We have polluted the very breath of God, the air we breathe.

And we are in one of the worst places in the country and the world for air quality.

In 2023, Columbus was ranked as the worst big city in the United States for air quality. In a survey of the 100 worst cities in the world for air quality, 99 of the cities were in Asia and Columbus, Ohio.

To be fair, some of this is because of the smoke that settled here last year from the Canadian wildfires.

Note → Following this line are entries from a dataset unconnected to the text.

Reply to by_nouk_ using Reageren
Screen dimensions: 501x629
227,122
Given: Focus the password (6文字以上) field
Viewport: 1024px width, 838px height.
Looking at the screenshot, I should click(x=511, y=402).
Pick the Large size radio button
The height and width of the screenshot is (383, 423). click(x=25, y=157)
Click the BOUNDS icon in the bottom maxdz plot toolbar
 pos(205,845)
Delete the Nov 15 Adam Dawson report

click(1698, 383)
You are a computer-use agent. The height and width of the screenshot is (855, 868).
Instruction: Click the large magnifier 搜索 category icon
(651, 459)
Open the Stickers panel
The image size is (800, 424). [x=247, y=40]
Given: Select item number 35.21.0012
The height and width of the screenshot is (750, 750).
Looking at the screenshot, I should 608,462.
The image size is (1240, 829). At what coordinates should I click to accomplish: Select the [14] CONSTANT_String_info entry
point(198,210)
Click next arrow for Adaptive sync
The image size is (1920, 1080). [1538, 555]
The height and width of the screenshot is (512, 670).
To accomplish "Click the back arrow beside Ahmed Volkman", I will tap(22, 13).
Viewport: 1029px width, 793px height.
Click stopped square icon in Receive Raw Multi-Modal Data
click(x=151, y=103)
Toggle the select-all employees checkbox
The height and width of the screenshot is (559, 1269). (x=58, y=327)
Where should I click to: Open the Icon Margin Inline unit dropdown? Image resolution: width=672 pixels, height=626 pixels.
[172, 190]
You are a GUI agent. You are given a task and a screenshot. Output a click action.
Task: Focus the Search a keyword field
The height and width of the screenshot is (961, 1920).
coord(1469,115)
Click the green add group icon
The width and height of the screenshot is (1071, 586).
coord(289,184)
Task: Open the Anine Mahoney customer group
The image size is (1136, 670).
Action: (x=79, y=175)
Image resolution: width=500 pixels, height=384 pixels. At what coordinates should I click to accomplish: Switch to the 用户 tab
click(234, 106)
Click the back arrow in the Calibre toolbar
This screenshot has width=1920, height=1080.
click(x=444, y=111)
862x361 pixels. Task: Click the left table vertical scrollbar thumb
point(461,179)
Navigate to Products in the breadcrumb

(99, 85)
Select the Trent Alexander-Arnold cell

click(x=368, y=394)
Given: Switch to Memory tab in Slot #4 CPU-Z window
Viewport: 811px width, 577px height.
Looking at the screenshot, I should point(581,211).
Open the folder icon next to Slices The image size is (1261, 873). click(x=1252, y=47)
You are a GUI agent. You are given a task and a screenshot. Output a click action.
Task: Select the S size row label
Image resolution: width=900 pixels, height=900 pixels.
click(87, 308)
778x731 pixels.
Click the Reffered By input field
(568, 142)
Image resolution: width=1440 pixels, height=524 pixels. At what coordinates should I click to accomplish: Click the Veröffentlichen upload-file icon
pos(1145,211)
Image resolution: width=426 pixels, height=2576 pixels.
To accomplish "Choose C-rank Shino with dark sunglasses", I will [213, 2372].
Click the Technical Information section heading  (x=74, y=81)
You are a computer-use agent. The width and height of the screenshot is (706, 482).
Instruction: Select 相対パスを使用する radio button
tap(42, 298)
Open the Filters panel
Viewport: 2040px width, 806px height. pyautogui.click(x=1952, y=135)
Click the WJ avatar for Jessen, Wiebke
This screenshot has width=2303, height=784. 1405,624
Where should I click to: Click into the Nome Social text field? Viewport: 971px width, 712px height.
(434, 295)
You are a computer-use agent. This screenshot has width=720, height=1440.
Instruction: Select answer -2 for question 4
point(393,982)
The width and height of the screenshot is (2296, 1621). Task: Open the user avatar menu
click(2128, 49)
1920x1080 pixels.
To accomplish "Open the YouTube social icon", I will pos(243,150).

But the South Side of Columbus in particular has historically bad air quality. This community is surrounded by highways, has been where factories are placed, and the tree cover east of parsons is shockingly less than the tree cover west of parsons avenue.

Rates of respiratory disease on the South Side of Columbus are 73 percent higher than the rest of Franklin County.

This is the area we breathe.

Instead of caring for God’s creation, we have contaminated the very breath of God.

Now, it would be easy to say, it wasn’t me. Wasn’t me.

We didn’t choose to have highways divide our neighborhoods.

We didn’t put the factories here.

We didn’t cut the trees down.

And all of that is accurate. Things have been to us that are not just or fair.

But this is our community. God has given it to us. Throughout this month I will be preaching about hearing God’s call for us to care for what God has given us. And so part of what we have to do is take the power back.

To say this is our neighborhood.

We have done it before and we can do it again.

Ten years ago we began our First Birthday program that has grown in to Thrive to Five. People woke up one day to the historical fact that low income families of color experience infant mortality rates similar to people in developing nations. And we said, that ain’t right. Every mother deserves to celebrate the first birthday of their child. The survival of a baby should not be dependent on race, class, and zip code.

In the last 10 years we have celebrated the first birthdays of over 1,000 babies in our community—and of all the families we have accompanied none have had a baby die before day 365.

We have proven we can do this.

We have shared healthy food, we have built safe, affordable housing figuring it out as we stumbled through it.

If we can do all those things, there is no reason we can’t take care of what God has given us.

We can’t depend on someone else to come and clean the air we breathe, it has to start with us.

God gave us this little corner of creation and is our responsibility to clean it up and make it right.

Andy isn’t going to come walk with us and do it for us, it is on us.

What can we do? I am glad you asked.

There is a list of things we can do to clean our air in the bulletin:

1. Eat plant based foods; Reduce consumption of red meat
2. Use house plants like the Snake plant to clean indoor air
3. Compost both vegetable and fruit scraps as well as cooked food waste (at the drop-off sites in the city (https://www.columbus.gov/foodwaste or schedule free home pickup at https://www.thecompostexchange.com/
4. Bike: see Bikes for All People. Earn bike opportunities: work for 10 hours and get $100 credit on a bike. https://www.bikes4allpeople.com/
5. Use public transportation or walk when possible
6. Plant a tree (signup to get a tree on April 28)
7. Grow your own food at community gardens

When we make choices to clean the air around us, we make room for the very breath of God to move in us, through us, amongst us.

When we choke the air with smoke, we smother the very breath of God. God gasps like Eric Garner or George Floyd saying, I can’t breathe.

We are the one’s responsible. We are called to go and share the good news. It is God who gives us the breath of life so that we can go and breathe love in to the world.